About this task. For this exercise, write out exactly the lines of the material from the one containing "Viewport: 1282px width, 952px" through the end, both ends included, and nothing more.

Data listing.
Start of Block
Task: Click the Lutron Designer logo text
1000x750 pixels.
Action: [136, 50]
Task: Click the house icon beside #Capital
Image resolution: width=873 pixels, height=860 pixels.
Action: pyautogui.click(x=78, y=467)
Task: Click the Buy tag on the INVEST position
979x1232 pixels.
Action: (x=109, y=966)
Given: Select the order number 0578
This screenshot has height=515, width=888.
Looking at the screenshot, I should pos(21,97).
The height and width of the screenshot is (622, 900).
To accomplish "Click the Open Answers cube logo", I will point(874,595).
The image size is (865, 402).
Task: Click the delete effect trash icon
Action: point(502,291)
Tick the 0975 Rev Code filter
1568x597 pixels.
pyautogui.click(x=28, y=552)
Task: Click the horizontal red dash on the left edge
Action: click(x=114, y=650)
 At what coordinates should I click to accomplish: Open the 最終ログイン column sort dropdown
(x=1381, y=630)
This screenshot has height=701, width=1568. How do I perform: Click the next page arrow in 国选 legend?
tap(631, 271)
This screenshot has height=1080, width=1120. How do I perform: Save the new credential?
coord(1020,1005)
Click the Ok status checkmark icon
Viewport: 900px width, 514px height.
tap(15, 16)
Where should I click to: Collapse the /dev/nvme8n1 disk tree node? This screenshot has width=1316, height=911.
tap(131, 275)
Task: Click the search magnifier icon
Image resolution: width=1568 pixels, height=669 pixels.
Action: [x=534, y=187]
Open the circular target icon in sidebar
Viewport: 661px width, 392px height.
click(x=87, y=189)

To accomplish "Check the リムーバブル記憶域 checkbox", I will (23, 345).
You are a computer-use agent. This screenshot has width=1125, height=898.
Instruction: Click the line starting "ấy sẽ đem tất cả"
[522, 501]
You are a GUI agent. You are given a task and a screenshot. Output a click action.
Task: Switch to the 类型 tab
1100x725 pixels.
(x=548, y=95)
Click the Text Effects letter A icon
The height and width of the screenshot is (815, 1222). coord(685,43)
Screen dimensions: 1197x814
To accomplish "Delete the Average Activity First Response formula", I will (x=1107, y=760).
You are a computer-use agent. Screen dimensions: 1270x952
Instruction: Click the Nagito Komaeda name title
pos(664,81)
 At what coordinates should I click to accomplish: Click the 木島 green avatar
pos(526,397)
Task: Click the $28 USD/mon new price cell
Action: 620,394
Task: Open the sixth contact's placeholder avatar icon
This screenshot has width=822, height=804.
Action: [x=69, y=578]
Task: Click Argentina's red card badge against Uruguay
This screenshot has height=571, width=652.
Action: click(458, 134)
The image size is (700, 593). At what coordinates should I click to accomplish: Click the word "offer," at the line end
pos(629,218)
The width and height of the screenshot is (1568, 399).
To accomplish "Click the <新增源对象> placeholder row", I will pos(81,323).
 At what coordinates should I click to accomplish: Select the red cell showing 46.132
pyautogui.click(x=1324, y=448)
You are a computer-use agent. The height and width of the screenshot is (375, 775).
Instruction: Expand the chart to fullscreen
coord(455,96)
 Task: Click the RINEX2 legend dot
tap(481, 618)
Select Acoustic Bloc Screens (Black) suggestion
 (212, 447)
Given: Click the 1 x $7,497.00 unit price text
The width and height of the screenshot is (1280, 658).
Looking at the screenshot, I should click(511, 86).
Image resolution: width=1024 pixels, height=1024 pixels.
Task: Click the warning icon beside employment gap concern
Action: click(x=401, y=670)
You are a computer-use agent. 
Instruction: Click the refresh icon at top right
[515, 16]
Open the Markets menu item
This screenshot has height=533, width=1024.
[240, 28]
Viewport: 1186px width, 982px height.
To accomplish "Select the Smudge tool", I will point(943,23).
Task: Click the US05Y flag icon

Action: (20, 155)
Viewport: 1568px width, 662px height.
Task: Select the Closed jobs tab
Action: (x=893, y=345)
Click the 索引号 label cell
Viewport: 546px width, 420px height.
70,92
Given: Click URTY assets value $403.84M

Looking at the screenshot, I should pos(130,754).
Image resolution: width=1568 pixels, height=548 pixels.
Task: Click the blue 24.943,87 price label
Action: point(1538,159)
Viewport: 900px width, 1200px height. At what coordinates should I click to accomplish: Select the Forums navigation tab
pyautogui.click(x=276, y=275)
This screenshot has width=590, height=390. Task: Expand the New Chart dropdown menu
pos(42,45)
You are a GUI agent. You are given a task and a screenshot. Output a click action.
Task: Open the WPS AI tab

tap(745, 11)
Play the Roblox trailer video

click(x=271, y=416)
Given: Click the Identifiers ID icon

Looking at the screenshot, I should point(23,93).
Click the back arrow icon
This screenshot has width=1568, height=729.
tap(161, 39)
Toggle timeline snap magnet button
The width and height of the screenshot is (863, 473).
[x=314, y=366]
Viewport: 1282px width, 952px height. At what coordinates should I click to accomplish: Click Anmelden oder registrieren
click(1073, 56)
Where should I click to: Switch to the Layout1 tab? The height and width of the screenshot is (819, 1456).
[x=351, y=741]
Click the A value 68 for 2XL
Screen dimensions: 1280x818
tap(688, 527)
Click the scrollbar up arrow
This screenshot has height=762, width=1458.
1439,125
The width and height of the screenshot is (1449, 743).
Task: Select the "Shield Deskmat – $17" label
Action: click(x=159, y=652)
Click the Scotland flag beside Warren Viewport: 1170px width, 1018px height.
End of Block
Completed exercise.
Viewport: 1282px width, 952px height. At what coordinates should I click to accomplish: Click Anmelden oder registrieren
click(1073, 56)
Where should I click to: Switch to the Layout1 tab? The height and width of the screenshot is (819, 1456).
[x=351, y=741]
Click the A value 68 for 2XL
Screen dimensions: 1280x818
tap(688, 527)
Click the scrollbar up arrow
This screenshot has height=762, width=1458.
1439,125
The width and height of the screenshot is (1449, 743).
Task: Select the "Shield Deskmat – $17" label
Action: click(x=159, y=652)
Click the Scotland flag beside Warren Viewport: 1170px width, 1018px height.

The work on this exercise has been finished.